Deepgram speech-to-text service.

Provides real-time speech recognition using Deepgram’s WebSocket API. Supports configurable models, languages, VAD events, and various audio processing options.

Parameters:

api_key (str) – Deepgram API key for authentication.
url (str) – Deprecated. Use base_url instead.
base_url (str) – Custom Deepgram API base URL.
sample_rate (int | None) – Audio sample rate. If None, uses default or live_options value.
live_options (deepgram.LiveOptions | None) – Deepgram LiveOptions for detailed configuration.
addons (Dict | None) – Additional Deepgram features to enable.
**kwargs – Additional arguments passed to the parent STTService.

property vad_enabled

Check if Deepgram VAD events are enabled.

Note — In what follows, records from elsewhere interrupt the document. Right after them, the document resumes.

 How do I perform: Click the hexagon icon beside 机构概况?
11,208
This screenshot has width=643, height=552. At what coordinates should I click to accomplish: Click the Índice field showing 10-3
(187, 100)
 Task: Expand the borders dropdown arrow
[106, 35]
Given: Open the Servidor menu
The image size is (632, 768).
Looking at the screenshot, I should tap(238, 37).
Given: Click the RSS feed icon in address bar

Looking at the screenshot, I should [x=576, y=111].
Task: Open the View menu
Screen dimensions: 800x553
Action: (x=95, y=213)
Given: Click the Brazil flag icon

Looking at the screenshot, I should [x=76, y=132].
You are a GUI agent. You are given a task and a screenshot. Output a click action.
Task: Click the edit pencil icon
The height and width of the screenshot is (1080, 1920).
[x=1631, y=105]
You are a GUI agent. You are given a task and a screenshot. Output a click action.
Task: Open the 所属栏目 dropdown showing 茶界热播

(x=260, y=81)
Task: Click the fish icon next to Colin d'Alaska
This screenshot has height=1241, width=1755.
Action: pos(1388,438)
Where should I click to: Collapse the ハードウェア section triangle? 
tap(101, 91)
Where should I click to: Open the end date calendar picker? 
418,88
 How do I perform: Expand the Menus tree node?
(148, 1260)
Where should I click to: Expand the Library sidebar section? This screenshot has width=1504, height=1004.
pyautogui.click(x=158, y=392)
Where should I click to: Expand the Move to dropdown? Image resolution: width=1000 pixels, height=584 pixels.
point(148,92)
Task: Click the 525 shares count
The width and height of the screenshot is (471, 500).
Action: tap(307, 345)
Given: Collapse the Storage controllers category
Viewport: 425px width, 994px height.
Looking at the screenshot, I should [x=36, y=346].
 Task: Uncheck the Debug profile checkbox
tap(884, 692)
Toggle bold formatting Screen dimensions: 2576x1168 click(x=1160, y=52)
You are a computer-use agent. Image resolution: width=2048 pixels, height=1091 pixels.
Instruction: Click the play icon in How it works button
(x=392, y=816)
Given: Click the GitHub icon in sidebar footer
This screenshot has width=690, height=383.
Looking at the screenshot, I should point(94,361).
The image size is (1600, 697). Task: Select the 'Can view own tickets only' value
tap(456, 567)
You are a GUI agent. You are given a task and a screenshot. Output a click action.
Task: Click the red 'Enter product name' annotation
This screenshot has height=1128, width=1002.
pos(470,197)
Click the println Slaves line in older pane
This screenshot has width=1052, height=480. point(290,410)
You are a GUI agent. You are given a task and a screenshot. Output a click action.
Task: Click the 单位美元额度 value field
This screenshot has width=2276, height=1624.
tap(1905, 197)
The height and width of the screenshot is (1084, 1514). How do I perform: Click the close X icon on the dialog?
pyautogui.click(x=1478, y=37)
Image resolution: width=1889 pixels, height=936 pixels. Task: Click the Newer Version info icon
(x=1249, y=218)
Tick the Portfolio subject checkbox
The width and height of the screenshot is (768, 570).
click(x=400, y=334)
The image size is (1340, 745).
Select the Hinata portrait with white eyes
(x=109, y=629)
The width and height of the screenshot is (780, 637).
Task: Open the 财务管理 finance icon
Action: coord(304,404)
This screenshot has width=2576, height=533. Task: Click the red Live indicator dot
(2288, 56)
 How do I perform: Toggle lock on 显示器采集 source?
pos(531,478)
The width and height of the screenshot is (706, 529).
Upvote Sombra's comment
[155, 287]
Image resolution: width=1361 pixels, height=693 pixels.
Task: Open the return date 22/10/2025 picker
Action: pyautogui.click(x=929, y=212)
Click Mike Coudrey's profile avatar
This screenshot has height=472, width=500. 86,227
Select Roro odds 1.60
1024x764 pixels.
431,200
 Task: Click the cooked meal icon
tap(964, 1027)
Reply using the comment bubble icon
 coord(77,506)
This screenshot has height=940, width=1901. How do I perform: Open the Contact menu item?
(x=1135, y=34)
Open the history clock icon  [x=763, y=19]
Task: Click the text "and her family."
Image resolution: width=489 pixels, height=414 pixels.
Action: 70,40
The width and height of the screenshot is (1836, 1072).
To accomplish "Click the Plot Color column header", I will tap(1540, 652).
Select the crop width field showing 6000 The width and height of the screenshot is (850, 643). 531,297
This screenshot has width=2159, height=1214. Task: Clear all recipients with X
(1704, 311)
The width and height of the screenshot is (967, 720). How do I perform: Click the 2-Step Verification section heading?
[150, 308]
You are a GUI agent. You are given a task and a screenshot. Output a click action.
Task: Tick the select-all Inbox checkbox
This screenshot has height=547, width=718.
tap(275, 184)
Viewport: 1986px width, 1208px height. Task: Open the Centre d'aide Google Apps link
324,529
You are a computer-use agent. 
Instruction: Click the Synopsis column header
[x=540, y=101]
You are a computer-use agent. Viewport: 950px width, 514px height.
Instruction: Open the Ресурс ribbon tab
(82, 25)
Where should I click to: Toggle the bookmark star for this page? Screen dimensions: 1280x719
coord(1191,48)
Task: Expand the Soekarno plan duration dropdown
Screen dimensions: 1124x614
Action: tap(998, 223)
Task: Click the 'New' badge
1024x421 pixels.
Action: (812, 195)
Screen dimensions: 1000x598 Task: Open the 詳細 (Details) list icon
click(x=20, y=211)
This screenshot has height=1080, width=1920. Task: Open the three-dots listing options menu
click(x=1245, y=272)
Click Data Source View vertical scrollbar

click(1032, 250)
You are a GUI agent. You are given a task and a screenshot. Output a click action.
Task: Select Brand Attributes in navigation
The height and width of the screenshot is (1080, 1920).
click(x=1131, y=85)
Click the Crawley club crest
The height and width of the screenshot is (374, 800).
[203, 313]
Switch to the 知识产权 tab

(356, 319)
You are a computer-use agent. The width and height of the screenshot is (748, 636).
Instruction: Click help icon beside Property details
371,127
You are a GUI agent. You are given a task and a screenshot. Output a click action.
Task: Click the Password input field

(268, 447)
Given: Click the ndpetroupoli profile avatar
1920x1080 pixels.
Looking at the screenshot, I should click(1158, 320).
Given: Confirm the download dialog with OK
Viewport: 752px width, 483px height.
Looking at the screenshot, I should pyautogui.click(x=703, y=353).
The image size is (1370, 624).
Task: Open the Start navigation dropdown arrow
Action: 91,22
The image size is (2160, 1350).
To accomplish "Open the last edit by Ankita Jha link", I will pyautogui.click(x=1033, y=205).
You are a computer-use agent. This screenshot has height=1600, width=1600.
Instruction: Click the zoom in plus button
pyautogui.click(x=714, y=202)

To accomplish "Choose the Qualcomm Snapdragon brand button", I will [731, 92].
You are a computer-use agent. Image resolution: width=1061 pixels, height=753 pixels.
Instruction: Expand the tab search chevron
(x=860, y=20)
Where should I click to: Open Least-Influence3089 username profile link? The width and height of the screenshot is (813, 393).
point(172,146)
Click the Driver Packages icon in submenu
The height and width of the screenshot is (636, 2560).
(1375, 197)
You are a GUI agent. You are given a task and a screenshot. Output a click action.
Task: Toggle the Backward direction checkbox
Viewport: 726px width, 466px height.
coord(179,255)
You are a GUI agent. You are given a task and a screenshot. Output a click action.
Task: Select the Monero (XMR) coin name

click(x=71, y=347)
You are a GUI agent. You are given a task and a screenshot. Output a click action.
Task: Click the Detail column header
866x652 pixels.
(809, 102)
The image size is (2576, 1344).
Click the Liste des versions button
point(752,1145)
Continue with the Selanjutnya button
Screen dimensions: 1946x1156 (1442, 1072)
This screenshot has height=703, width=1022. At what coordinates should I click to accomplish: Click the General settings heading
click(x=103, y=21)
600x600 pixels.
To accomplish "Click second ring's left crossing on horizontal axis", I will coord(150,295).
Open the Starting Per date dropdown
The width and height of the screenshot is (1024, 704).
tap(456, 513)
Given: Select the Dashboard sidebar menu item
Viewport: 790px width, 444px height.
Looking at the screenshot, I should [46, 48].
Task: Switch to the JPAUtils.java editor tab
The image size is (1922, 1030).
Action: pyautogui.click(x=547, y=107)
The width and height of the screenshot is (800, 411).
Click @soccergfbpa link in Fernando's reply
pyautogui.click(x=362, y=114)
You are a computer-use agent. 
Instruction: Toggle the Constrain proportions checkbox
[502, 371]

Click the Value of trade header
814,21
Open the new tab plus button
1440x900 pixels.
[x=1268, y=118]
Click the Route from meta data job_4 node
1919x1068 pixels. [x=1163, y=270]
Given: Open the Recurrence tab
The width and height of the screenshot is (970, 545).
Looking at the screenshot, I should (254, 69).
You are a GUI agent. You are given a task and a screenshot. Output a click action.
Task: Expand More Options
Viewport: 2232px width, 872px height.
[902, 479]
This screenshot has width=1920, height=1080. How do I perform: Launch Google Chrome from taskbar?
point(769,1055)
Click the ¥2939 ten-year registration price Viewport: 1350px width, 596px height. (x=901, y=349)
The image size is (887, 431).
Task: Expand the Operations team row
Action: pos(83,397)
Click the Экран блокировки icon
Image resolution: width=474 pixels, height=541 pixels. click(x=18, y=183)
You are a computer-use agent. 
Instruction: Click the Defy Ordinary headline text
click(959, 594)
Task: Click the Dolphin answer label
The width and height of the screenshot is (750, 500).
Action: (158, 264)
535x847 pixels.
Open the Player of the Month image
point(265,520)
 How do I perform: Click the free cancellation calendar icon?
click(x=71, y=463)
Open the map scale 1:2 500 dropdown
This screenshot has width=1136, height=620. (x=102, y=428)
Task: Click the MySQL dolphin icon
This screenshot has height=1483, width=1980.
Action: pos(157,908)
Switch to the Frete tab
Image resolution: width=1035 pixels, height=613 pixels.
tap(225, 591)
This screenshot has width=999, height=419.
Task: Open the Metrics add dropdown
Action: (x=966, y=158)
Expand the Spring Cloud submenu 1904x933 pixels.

Returns:: True if VAD events are enabled in the current settings.

can_generate_metrics()[source]

Check if this service can generate processing metrics.

Returns:: True, as Deepgram service supports metrics generation.
Return type:: bool

async set_model(model)[source]

Set the Deepgram model and reconnect.

Parameters:: model (str) – The Deepgram model name to use.

async set_language(language)[source]

Set the recognition language and reconnect.

Parameters:: language (Language) – The language to use for speech recognition.

async start(frame)[source]

Start the Deepgram STT service.

Parameters:: frame (StartFrame) – The start frame containing initialization parameters.

async stop(frame)[source]

Stop the Deepgram STT service.

Parameters:: frame (EndFrame) – The end frame.

async cancel(frame)[source]

Cancel the Deepgram STT service.

Parameters:: frame (CancelFrame) – The cancel frame.

async run_stt(audio)[source]

Send audio data to Deepgram for transcription.

Parameters:: audio (bytes) – Raw audio bytes to transcribe.
Yields:: Frame – None (transcription results come via WebSocket callbacks).
Return type:: AsyncGenerator[Frame, None]

async start_metrics()[source]: Start TTFB and processing metrics collection.

async process_frame(frame, direction)[source]

Process frames with Deepgram-specific handling.

Parameters:

frame (Frame) – The frame to process.
direction (FrameDirection) – The direction of frame processing.